Historiquement, l’État de droit remonte en plein milieu du 19e siècle en Allemagne, mais a connu une évolution distincte du modèle originel supposant une orientation nouvelle vers des éléments de finalité que sont : les droits fondamentaux et les droits de la personne en général, la justice, la liberté, la dignité humaine, le respect des minorités, ainsi que de la démocratie.
Dans une perspective de démocratisation de la vie politique, certains États Européens ont inséré cette notion au niveau de leur texte constitutionnel, renforçant ainsi leur arsenal juridique.
L’Allemagne a donné le ton au gré des exigences du Rechtsstaat au terme des articles 28 de la Loi fondamentale du 23 mai 1949. Dans cette même veine, l’Espagne en a aussi emboité le pas dans sa constitution du 27 décembre 1976 reconnaissant officiellement l’État de droit dans le préambule et l’article premier. Ainsi, le Portugal l’a fait dans l’article 2 de la constitution du 02 avril 1976.

..............................

§ **Consigne 1**
D'après l'extrait sur l'État de droit, dans quel article de sa constitution le Portugal a-t-il inscrit cette notion ?
§ **Consigne 2**
Poursuivez le texte sur l'État de droit en quelques phrases, à partir de sa dernière phrase.

§ **Données enregistrées**
..............................

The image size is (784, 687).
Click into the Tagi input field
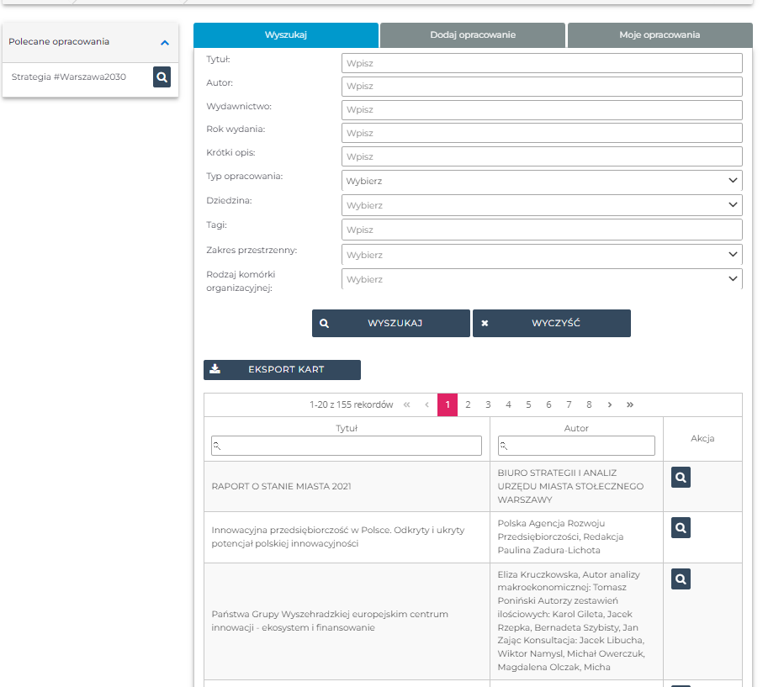click(x=542, y=230)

..............................

§ **Réponse attendue 1**
Dans l'article 2 de la constitution du 02 avril 1976.

§ **Réponse attendue 2**
Dans la revue scientifique « les cahiers de droit », Daniel Mockle (1994) traitant de l’État de droit et la théorie de la rule of law a souligné une absence de reconnaissance officielle de cette notion dans les textes constitutionnels des États comme la France et l’Italie mais a toutefois précisé que la notion de l’État de droit occupe une place déterminante dans les réflexions de la doctrine publiciste.
Maintenant, quid du droit dans un État ? Le droit est l’instrument de régulation de toute société humaine. Cela va de soi que l’anomie n’existe pas dans les sociétés humaines, d’après Drieu GODEFRIDI dans son article intitulé « État de droit, liberté et démocratie ». Il y faut toujours des normes qui réglementent la vie en société, qui dictent le comportement de chaque membre du corps social et qui fixent en même temps les pouvoirs de l’État tout en les encadrant.
Aussi, le droit et l’État, se fondant sur la doctrine du légicentrisme, entretiennent-t-ils de rapports étroits. Ce qui revient à dire qu’il ne peut exister d’État sans le droit. Il faut, dans tout projet visant à bâtir un État au sens démocratique, opter pour le renforcement du rôle du droit pour le bon fonctionnement de la vie en société.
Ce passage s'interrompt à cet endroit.